INSTRUCTIONS TO FOLLOW> Two lines in the data below mark the range: the one with "反义词 (64, 2516)" and the one with "[instagram] (111, 2449)". Return both, along with every line between them, exactly.

(Saved data entries)
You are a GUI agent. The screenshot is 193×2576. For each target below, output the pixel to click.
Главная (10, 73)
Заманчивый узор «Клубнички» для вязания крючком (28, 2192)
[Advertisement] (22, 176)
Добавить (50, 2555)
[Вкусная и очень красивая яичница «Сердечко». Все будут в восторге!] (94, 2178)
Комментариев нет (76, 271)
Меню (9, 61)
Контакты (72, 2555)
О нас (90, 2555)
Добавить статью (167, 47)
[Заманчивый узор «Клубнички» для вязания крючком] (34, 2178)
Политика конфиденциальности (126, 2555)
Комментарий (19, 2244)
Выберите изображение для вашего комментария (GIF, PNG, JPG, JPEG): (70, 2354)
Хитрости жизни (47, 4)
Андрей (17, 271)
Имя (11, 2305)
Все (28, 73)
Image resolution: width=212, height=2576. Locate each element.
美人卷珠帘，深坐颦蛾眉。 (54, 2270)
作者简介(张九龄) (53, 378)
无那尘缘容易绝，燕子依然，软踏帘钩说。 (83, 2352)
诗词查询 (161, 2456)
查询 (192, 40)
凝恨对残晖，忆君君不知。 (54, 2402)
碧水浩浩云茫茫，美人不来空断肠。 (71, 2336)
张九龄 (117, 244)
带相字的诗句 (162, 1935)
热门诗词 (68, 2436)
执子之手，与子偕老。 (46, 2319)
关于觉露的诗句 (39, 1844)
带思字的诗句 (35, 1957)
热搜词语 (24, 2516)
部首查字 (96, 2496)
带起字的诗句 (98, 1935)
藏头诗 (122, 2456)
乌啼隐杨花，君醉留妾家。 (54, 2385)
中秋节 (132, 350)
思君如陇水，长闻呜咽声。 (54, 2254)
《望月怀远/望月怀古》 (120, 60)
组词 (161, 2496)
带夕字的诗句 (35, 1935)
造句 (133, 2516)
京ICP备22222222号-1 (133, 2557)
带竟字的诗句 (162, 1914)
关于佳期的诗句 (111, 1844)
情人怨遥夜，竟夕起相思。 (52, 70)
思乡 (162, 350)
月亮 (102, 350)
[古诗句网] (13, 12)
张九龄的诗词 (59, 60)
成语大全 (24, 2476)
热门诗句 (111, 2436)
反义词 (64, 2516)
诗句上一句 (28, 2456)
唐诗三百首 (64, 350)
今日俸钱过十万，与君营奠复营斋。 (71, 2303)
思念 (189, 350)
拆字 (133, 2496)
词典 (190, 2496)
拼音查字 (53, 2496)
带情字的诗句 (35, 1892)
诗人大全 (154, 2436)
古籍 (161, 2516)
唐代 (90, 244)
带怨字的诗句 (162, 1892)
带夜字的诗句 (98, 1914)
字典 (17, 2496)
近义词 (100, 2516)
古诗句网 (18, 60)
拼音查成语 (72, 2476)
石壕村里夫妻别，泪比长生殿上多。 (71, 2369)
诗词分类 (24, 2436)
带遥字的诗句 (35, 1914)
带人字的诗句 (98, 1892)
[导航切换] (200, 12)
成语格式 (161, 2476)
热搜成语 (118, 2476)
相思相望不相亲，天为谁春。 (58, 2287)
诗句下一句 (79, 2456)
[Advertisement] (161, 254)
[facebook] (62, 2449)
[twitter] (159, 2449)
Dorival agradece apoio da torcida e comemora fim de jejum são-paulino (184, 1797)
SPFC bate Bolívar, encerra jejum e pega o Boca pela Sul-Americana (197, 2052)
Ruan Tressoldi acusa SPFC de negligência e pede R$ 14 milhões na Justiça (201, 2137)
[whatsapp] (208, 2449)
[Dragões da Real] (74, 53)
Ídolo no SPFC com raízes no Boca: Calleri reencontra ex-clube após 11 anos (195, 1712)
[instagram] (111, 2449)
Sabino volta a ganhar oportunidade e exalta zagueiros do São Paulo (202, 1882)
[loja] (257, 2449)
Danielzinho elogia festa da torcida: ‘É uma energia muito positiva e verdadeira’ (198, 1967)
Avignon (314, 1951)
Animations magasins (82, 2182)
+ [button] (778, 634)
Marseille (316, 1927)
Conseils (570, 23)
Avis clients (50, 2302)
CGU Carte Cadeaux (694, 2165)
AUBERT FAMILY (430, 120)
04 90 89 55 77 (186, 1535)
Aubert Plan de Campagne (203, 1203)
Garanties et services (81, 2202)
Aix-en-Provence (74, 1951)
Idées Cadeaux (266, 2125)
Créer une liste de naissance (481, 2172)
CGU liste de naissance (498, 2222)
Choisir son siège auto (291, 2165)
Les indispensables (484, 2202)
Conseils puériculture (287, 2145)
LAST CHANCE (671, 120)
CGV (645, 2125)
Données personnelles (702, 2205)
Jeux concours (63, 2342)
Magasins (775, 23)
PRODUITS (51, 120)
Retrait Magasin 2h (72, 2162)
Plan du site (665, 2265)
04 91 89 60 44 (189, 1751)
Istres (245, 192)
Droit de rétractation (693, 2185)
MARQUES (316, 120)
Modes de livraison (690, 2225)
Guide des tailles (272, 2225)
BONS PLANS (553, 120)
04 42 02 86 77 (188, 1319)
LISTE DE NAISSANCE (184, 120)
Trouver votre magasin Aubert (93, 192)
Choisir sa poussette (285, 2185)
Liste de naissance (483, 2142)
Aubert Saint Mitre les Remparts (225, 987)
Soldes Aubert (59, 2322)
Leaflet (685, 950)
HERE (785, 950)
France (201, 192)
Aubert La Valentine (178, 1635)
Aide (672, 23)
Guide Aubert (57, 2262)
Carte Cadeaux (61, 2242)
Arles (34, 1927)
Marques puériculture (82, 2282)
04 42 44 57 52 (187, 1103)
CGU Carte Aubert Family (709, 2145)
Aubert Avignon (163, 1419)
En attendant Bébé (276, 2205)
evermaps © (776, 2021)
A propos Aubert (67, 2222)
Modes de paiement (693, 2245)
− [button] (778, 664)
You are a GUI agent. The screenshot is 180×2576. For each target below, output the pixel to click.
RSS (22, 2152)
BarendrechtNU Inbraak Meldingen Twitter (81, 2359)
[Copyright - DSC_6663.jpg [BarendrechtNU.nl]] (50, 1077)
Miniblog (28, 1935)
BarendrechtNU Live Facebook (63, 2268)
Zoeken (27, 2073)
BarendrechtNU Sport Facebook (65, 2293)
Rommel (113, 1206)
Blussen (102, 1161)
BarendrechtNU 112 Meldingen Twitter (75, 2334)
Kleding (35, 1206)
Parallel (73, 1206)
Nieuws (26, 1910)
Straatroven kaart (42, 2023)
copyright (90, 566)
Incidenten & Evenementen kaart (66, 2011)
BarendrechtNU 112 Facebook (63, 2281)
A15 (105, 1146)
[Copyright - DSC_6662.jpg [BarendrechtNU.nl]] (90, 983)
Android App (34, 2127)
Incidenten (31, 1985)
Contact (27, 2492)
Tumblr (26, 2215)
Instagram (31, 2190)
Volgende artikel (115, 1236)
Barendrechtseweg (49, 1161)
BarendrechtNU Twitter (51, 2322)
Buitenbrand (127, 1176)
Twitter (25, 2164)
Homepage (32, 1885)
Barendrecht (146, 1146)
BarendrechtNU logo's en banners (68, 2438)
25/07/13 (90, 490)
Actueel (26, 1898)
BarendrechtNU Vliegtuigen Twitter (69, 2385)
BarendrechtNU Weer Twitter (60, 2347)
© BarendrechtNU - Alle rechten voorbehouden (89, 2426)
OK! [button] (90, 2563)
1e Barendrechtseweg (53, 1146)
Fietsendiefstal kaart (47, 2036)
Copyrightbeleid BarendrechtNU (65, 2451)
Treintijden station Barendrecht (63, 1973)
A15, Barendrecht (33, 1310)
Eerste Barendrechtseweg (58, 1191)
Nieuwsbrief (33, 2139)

EXERCISE ANSWER>
反义词 (64, 2516)
诗句上一句 (28, 2456)
唐诗三百首 (64, 350)
今日俸钱过十万，与君营奠复营斋。 (71, 2303)
思念 (189, 350)
拆字 (133, 2496)
词典 (190, 2496)
拼音查字 (53, 2496)
带情字的诗句 (35, 1892)
诗人大全 (154, 2436)
古籍 (161, 2516)
唐代 (90, 244)
带怨字的诗句 (162, 1892)
带夜字的诗句 (98, 1914)
字典 (17, 2496)
近义词 (100, 2516)
古诗句网 (18, 60)
拼音查成语 (72, 2476)
石壕村里夫妻别，泪比长生殿上多。 (71, 2369)
诗词分类 (24, 2436)
带遥字的诗句 (35, 1914)
带人字的诗句 (98, 1892)
[导航切换] (200, 12)
成语格式 (161, 2476)
热搜成语 (118, 2476)
相思相望不相亲，天为谁春。 (58, 2287)
诗句下一句 (79, 2456)
[Advertisement] (161, 254)
[facebook] (62, 2449)
[twitter] (159, 2449)
Dorival agradece apoio da torcida e comemora fim de jejum são-paulino (184, 1797)
SPFC bate Bolívar, encerra jejum e pega o Boca pela Sul-Americana (197, 2052)
Ruan Tressoldi acusa SPFC de negligência e pede R$ 14 milhões na Justiça (201, 2137)
[whatsapp] (208, 2449)
[Dragões da Real] (74, 53)
Ídolo no SPFC com raízes no Boca: Calleri reencontra ex-clube após 11 anos (195, 1712)
[instagram] (111, 2449)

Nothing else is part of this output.